Momen Receh Dua


[Njenengan masih di sana?] Satu pesan masuk melalui aplikasi hijau menghiasi gawai.

[Iya, masih antri nih.] Tak pakai lama, kukirimkan balasan untukmu.

Aku sedang berada di satu fasilitas publik yang melayani kebutuhan vital buat masyarakat. Tempat yang biasanya lengang itu, beberapa minggu belakangan ini seolah berubah bagai pasar senggol.

Semua orang yang datang memiliki  tujuan yang sama, berikhtiar. Pun begitu denganku.

Hadir di tempat itu sejak jam delapan pagi. Mengantri di loket pendaftaran hingga jam setengah sebelas.
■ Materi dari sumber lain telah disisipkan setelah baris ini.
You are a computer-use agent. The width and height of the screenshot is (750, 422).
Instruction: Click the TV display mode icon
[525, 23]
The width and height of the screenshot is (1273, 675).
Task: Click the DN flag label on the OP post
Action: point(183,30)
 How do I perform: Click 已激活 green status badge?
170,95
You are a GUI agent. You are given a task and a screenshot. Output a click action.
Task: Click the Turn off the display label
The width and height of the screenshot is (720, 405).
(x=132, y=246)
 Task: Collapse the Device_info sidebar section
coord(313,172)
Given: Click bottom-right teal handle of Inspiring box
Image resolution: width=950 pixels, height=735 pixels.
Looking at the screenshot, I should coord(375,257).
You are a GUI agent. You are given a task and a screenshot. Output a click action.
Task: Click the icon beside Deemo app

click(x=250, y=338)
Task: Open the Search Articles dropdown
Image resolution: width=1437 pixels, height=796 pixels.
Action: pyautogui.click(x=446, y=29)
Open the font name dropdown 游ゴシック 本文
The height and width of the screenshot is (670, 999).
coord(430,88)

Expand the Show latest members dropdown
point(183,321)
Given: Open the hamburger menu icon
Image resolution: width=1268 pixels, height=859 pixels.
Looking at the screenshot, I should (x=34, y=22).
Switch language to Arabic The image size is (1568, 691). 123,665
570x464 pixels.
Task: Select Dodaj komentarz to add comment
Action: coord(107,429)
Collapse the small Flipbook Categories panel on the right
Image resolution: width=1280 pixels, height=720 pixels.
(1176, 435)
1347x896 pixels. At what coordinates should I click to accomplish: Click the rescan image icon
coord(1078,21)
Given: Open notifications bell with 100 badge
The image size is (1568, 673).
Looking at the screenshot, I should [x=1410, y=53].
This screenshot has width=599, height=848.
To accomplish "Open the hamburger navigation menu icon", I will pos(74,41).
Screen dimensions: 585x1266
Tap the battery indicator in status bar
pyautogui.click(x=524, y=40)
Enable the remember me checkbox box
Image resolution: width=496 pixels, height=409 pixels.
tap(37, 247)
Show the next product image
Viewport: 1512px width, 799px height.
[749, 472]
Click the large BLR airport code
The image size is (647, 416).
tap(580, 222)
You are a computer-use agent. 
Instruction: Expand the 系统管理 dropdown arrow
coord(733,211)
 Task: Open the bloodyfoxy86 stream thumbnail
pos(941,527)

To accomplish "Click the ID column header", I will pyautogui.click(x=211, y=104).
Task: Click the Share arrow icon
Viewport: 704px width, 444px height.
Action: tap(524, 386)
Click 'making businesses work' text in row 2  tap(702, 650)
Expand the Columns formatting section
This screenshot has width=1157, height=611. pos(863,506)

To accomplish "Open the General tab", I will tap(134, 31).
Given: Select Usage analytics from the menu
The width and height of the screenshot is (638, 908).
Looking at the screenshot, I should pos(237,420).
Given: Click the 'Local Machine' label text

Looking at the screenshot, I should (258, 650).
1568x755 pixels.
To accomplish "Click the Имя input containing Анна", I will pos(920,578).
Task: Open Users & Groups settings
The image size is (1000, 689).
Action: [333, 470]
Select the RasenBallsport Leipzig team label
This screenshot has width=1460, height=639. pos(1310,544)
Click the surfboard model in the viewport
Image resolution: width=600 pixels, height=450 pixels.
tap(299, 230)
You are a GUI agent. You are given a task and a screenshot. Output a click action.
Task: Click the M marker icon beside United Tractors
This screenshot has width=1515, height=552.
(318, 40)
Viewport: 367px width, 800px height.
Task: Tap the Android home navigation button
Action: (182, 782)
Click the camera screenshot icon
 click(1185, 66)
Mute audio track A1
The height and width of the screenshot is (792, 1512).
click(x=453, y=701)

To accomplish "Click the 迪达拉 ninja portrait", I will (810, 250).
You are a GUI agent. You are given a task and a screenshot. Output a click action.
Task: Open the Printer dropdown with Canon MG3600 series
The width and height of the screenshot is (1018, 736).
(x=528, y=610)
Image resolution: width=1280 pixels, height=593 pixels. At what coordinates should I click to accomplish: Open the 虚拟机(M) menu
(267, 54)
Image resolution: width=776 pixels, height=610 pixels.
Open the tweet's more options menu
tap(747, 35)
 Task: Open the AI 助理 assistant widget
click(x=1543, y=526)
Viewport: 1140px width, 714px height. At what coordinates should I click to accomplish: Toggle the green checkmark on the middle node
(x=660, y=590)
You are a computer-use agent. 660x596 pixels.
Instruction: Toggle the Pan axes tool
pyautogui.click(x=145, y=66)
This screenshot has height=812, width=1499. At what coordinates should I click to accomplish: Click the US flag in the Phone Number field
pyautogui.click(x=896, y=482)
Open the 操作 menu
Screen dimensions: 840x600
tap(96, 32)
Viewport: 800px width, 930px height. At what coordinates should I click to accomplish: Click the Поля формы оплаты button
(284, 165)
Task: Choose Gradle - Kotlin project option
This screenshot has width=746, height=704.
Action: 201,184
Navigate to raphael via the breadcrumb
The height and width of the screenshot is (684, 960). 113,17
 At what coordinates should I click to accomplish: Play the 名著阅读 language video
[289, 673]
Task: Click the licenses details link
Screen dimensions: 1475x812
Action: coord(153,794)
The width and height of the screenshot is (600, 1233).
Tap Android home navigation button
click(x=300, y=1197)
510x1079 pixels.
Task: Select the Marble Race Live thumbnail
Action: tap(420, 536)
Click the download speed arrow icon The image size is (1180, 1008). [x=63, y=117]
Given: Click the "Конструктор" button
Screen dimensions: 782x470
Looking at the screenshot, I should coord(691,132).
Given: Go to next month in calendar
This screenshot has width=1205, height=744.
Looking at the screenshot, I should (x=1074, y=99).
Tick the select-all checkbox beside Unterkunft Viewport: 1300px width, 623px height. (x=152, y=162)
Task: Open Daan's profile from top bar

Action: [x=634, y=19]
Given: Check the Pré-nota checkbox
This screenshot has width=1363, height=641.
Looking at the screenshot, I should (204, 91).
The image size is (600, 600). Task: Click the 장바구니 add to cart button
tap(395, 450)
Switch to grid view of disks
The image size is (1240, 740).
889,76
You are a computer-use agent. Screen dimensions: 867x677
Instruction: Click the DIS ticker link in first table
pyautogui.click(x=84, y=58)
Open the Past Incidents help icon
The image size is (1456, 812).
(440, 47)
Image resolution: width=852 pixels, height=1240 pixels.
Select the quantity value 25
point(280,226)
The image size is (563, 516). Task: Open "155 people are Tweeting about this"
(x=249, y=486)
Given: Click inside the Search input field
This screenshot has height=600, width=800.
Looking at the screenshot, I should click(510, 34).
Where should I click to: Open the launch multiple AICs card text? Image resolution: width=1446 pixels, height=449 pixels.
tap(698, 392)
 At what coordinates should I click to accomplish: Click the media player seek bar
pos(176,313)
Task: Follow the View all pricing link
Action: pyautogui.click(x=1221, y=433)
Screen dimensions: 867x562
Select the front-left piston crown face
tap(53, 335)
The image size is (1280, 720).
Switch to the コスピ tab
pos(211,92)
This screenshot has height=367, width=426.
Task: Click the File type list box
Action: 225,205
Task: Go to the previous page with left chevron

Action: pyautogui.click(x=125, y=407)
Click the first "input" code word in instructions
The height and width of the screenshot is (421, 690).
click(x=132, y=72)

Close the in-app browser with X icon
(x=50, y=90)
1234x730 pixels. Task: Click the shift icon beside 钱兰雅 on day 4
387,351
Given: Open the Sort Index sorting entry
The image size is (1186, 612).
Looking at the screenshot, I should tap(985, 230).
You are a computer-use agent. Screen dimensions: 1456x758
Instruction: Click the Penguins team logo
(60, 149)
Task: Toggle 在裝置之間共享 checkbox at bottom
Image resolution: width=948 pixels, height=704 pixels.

Dan masih harus mengantri lagi di dua stop point.

[Jam istirahat, saya ke sana.] Kembali pesan darimu menghiasi gawai.

[Jangan.] Jawaban singkat kukirim untuk mencegahmu.

[Kenapa?]

[Nanti ada yang ngenali Njenengan.] Alasanku ini cukup masuk akal, mengingat profesimu yang berinteraksi aktif dengan orang banyak.

[Memangnya kenapa kalo ada yang ngenali saya?] Sepertinya Lelaki kharismatik tersebut belum bisa menerima alasanku.

[Jangan cari sensasi, ya. Emoji marah.]

[Emoji tertawa terbahak lima buah.] Balasan tanpa kata kau kirim untukku.

[Kalo hampir selesai, kabari saya. Nanti saya jemput. Saya janji  gak turun mobil. Temeni saya makan siang, ya.] Chat susulan darimu kembali menghiasi gawai.

Sepertinya kau mulai menerima alasanku. 

[Kalo sampe jam empat saya belum selesai, berarti Njenengan gak makan siang? Emoji tertawa jahil.] Tetiba jiwa isengku butuh pelampiasan.

[Makan siang jam dua belas malam pun saya sanggup, asal ditemeni Njenengan. Emoji hati berwarna merah.] Jawabanmu membuatku tak mampu menahan tawa. Tawa yang tertahan karena posisiku sedang di ranah publik.

[Gombal mukiyo stadium empat.] Momen receh kali ini kuakhiri dengan skak mat untukmu.